Your instructions →
Answer these questions using the model-comparison passage below.
(a) Which model's sample points lie much closer to the ideal line in Figs. 3A and 3B?
(b) Which two matrices can the PLSR model consider simultaneously?
(c) Which BPNN model performed a little better?

In addition, as shown in Tables 2 and 3, comparison of the results using the same pretreatments in the PCR and PLSR models, the difference values of R², RMSE, and RPD were greater than 0.05, 0.06, and 0.8, respectively, for the calibration set and predicted values of most models. The better results for the calibration set indicate that the calibration model was not very stable. The sample points for the calibration and validation sets of the PLSR model are distributed much closer to the ideal line than those of the PCR model (Figs. 3A and 3B), indicating that the PLSR model outperformed the PCR model. Comparison of the prediction results of PCR and PLSR models with the same pretreatment reveals better performance of PLSR models compared to that of the PCR models, which is consistent with the results of another study (Vasques, Grunwald & Sickman, 2008). This may be because the PLSR model can simultaneously consider the spectral data matrix (X) and the target chemical properties matrix (Y) (Liu & Liu, 2013). Of the BPNN models, the performance of the BPNN-LVs model was a little better than that of the BPNN-PCs model. Mouazen et al. (2010) reported similar results for the prediction of selected soil properties using Vis/NIR spectroscopy.

Supplied information →
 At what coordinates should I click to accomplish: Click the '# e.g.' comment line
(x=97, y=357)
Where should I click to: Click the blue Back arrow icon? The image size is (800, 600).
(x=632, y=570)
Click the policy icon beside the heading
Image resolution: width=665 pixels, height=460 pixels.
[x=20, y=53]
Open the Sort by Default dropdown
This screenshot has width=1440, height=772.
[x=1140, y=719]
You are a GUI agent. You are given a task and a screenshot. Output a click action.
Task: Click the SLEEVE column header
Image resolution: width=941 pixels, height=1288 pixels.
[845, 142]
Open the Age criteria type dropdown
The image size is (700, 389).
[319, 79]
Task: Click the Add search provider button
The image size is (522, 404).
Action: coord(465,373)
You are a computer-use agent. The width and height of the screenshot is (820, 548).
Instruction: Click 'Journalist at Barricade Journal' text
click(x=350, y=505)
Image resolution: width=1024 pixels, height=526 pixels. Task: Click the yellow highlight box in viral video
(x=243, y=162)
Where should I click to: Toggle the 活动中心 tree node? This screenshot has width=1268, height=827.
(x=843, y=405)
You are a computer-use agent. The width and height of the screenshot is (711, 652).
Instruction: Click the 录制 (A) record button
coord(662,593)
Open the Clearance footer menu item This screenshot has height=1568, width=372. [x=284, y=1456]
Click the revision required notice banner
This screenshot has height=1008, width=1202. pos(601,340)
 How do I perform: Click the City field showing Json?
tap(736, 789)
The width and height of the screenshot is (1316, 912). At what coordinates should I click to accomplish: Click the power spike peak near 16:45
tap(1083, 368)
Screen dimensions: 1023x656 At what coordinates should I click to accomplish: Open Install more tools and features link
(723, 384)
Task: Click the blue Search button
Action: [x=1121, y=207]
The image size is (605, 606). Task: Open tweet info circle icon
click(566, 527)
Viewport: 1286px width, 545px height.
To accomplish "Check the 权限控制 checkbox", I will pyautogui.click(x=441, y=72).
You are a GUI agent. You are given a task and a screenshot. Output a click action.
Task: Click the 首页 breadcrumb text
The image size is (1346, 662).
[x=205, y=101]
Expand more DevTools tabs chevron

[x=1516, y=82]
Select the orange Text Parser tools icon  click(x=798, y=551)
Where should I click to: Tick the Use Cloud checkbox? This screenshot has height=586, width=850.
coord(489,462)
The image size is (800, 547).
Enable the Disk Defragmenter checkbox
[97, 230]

Output of the task →
(a) The PLSR model.
(b) The spectral data matrix (X) and the target chemical properties matrix (Y).
(c) The BPNN-LVs model.